Besides her general concerns with the property, Ms. Mrotek voiced concerns that story poles (preliminary poles to show the structure’s height) would have made a difference in notifying the public. She said the criteria was met to use story poles in this situation, but the ABR waived that requirement.
Furthermore, the appellant took issue with the fact that ABR members referred to two single-story homes near the property — one of which is her own — as “just sheds.”
She also noted a mistake in Tuesday’s meeting notice, which said that the City Council meeting would take place “Thursday, June 22, 2021.” June 22 was Tuesday.
“The fact remains: We did not receive notifications of meetings; notifications that we did get were wrong; and the lack of story poles held back information to the public,” Ms. Mrotek said. “As one who is in close proximity and shares a property line, I have the right to stay informed, and I followed the directions I was asked to make that happen.
“For this reason, I feel the approval of 825 De la Vina is not valid, as we were denied our right to speak,” she continued. “Therefore, approval should be revoked, new meetings set so we as citizens can attend and actually voice our needs for size, bulk and scale compatibility in the neighborhood, and keeping skyline and mountain views and ensuring our rights for privacy.”
Numerous speakers during public comments agreed with Ms. Mrotek. They cited their own instances of lack of notifications or difficulties accessing information on city documents and its website, www.santabarbaraca.gov.
As the City Council deliberated its next moves, members all agreed that the fault was on behalf of the city’s procedures as they currently exist. Council members said the procedures were followed correctly and that they could not hold the developer accountable for flaws in the city’s procedures.
They said while they heard the complaints of the citizens, their hands were tied.
Councilman Mike Jordan pointed out that the first mailing detailing the project was sent out back in April 2020 — nine months before the project design approval.
“To me, the key issue here is when is a material moment for this project and what did we do at that time?” he said. “It’s apparent to me that we did a mailing almost a year before that, but we didn’t do a mailing right before the key approval time where somebody could sit up and take notice, and if they didn’t like it, they would see they had 10 days only and not miss that.”
Both Councilman Jordan and Councilman Eric Friedman said during the meeting that they are committed to working in their respective committees on the issue of sending notices.

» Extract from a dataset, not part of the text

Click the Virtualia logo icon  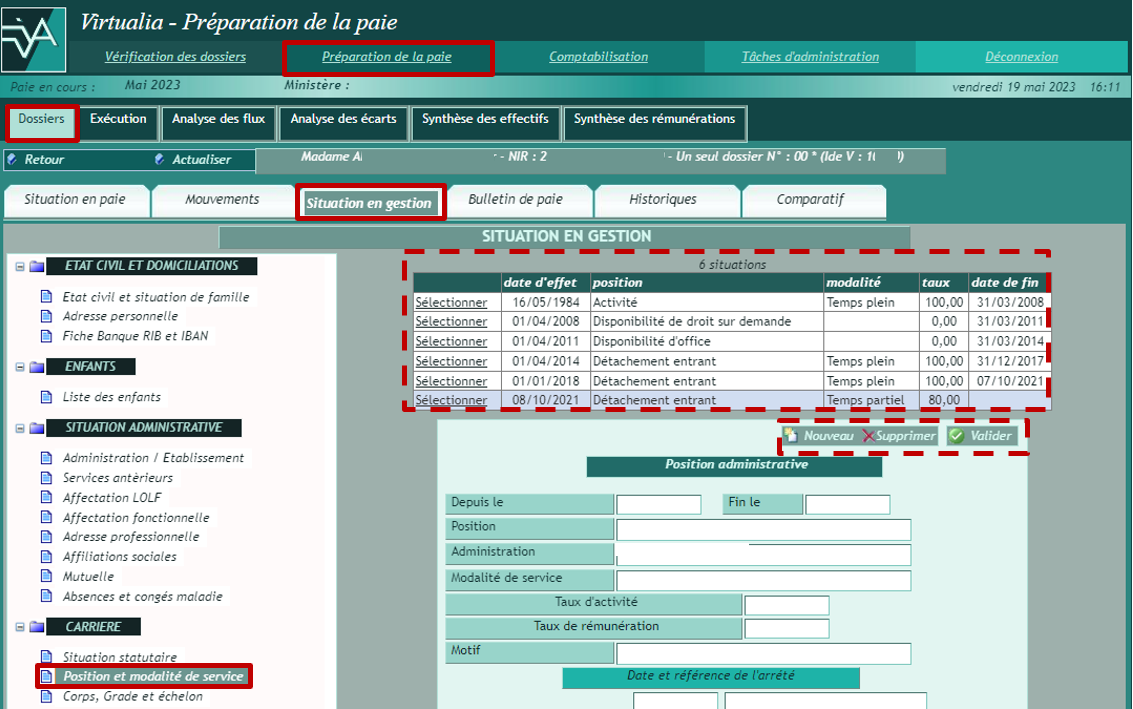tap(34, 40)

Councilwoman Kristen Sneddon said she feels “so strongly that the public is not fully informed unless there are story poles” to detail the real height and visual impact of the building. She cited that renderings can scale the size from what direction it’s being looked at, and buildings can look taller or smaller or other buildings can be faded out or trees can be removed.
Councilwoman Sneddon also spoke to the importance of making the minutes accurate and clear, saying, “A lot of people don’t have time to sit there and watch hours of meetings and pinpoint exactly the moment when something is announced.”
She said clarity is especially important if minutes aren’t published until weeks later.
The councilwoman added that the fact that the ABR’s final approval even has the option to be appealed is a “flaw in the process,” since nothing can really be changed about the project itself at that point.
Mayor Cathy Murillo concluded the discussion by noting that some of the neighbors were involved in the meetings back in spring 2020, so it’s “not as if people weren’t engaged.
“This is a quasi-judicial proceeding, and it’s regulated by our municipal code and ordinances. And we followed these technical procedures that regulate our land use decisions,” the mayor said. “The ABR is made up of people who do very careful review — I hear more complaints that they’re tough on development, so if they decided that there was no story pole needed, I have to respect that. But I am supportive of the improvements to the process.”